EMA might deny Merck's molnupiravir conditional marketing authorization — report
While Merck’s Covid-19 antiviral molnupiravir has been given EUA in the US, it has still been pending authorization in Europe. And according to a new report from the Financial Times, the EMA might not recommend granting conditional marketing authorization — potentially shutting Merck’s antiviral out of one of the world’s largest drug markets.
People familiar with the approval process told the news organization that the EMA is unlikely to grant conditional marketing authorization to Merck’s Covid-19 antiviral as it wrestles with “problematic” data.
It is “possible” that the oral Covid drug molnupiravir will not receive approval at all, one of the people said.
Merck’s antiviral made headlines last year after a trial suggested that the antiviral drug was 50% effective against death and hospitalization from Covid-19. However, further study showed efficacy to be lower than that — closer to 30%. While the FDA’s Antimicrobial Drugs Advisory Committee narrowly voted 13-10 back in December in favor of the pill, citing its benefits outweighing the risks for adults within 5 days of developing Covid symptoms, a summary of the meeting shows that the committee members who voted “No” against the pill cited the following reasons as to why: 1) a high number-needed-to-treat compared with placebo, 2) unclear efficacy against the Delta variant, 3) potential to drive viral mutations, and 4) mutagenicity risks.
The EMA gave the antiviral a preliminary nod last year after reviewing initial data, allowing EU member states to prescribe the drug before marketing authorization was given — something that Merck noted in a statement to Endpoints News.
“We believe a range of medicines and vaccines are needed to make an impact on the pandemic and that it’s important in medicine to have a selection of treatments available for various patient groups,” Merck said to Endpoints. “We are very confident in the clinical profile of molnupiravir and are moving with rigor and urgency to bring this medicine forward to patients around the world.”
Regarding the EMA: A Merck spokesperson said, “We are in active discussions with regulators with aim of bringing molnupiravir to patients in Europe as quickly as possible.”
And while the FDA restricted molnupiravir’s use in patients under the age of 18 and prevented use for more than 5 consecutive days, French regulators declined to give molnupiravir the OK amid efficacy concerns and the potential impact of the Omicron variant.

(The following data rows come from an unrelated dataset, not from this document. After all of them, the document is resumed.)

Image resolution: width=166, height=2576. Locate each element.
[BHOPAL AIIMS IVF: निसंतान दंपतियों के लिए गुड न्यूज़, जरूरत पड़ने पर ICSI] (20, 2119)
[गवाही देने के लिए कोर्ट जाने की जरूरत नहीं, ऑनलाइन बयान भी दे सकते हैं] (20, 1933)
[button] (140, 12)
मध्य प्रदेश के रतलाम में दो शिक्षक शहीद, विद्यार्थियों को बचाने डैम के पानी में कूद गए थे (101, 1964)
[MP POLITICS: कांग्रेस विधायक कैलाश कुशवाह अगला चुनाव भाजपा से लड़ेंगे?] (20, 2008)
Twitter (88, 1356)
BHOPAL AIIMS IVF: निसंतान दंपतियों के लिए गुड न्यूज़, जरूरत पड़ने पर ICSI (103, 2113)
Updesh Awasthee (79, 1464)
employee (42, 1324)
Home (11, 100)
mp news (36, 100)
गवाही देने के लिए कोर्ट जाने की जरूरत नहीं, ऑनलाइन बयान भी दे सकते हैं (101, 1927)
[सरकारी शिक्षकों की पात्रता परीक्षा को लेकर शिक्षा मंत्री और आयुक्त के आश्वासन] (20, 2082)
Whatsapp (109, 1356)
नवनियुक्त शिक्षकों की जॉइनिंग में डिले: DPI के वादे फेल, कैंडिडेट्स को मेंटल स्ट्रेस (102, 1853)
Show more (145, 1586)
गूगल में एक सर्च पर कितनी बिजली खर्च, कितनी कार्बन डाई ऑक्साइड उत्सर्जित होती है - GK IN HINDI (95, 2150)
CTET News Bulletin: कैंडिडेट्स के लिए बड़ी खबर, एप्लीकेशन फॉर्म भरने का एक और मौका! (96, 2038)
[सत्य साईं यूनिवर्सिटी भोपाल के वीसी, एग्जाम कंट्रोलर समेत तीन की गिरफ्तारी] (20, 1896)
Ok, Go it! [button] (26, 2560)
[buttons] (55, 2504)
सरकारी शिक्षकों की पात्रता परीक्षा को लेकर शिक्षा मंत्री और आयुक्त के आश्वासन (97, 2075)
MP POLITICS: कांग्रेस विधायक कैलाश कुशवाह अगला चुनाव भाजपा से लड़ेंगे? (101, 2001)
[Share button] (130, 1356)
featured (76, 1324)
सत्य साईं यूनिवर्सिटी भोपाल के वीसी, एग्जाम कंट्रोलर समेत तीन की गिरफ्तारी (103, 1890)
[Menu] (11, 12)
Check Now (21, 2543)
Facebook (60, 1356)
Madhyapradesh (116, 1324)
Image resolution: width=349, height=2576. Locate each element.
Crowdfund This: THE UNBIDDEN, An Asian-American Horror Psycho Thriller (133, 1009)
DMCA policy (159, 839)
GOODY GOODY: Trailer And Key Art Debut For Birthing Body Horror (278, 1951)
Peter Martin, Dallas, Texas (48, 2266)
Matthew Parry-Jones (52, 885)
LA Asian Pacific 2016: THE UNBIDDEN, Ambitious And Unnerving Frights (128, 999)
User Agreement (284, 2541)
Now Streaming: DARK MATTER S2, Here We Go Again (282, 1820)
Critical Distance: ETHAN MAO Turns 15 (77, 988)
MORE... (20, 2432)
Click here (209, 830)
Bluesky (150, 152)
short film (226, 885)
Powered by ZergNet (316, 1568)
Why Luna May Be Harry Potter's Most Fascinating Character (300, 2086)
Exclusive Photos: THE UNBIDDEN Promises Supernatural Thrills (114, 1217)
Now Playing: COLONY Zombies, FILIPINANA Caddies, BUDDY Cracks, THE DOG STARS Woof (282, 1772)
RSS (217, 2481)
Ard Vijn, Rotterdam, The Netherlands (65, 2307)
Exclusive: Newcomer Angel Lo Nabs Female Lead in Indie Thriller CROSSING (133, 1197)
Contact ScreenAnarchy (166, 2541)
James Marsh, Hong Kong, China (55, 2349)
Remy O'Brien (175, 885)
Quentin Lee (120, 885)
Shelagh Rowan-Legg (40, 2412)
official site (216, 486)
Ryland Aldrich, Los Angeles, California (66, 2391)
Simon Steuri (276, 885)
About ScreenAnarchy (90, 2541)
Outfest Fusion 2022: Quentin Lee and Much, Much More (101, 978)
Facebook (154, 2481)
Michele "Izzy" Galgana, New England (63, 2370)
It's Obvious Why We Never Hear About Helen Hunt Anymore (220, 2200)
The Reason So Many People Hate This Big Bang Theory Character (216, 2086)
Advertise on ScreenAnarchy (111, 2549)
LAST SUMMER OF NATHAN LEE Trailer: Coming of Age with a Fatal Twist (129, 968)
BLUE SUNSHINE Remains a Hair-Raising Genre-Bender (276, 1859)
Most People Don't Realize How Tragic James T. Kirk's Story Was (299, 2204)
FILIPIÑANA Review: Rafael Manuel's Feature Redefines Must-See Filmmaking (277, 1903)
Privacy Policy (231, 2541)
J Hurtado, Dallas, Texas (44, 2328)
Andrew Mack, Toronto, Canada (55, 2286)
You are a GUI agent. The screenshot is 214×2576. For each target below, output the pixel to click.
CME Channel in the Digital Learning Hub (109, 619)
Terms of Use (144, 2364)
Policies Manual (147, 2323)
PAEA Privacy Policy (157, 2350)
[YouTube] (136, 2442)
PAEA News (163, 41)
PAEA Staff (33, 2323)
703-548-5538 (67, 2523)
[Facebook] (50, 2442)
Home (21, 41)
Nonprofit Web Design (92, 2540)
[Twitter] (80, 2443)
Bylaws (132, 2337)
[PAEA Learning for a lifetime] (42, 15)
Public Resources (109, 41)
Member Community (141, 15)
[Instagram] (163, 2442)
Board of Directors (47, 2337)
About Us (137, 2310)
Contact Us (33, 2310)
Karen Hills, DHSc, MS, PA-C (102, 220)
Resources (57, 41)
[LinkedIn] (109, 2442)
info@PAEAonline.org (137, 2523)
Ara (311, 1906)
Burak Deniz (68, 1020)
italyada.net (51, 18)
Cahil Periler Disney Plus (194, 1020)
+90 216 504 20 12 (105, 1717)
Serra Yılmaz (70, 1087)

The country later canceled its order.
Merck said on an earnings call late last year that it expected $5 billion to $6 billion in sales for the drug in 2022.
A person familiar with the EMA approval process told the Times that the drug had been “a bit of a disappointment” and that 30% efficacy “started to be on the limits of [what is considered] benefit.” Some US pharmacies have been reporting that they have been running out of space to store the pill — because so few people are using it.
Rather, people are being prescribed both Pfizer’s pill Paxlovid and GSK/Vir’s monoclonal antibody sotrovimab for use ahead of molnupiravir — making the antiviral essentially a third-line treatment.
Merck’s share price has remained almost exactly the same, with $MRK closing at $77.84 yesterday and opening this morning at $77.17.
According to European officials, healthcare systems in Europe are also favoring Paxlovid, which has reported 89% efficacy in reducing death and hospitalization.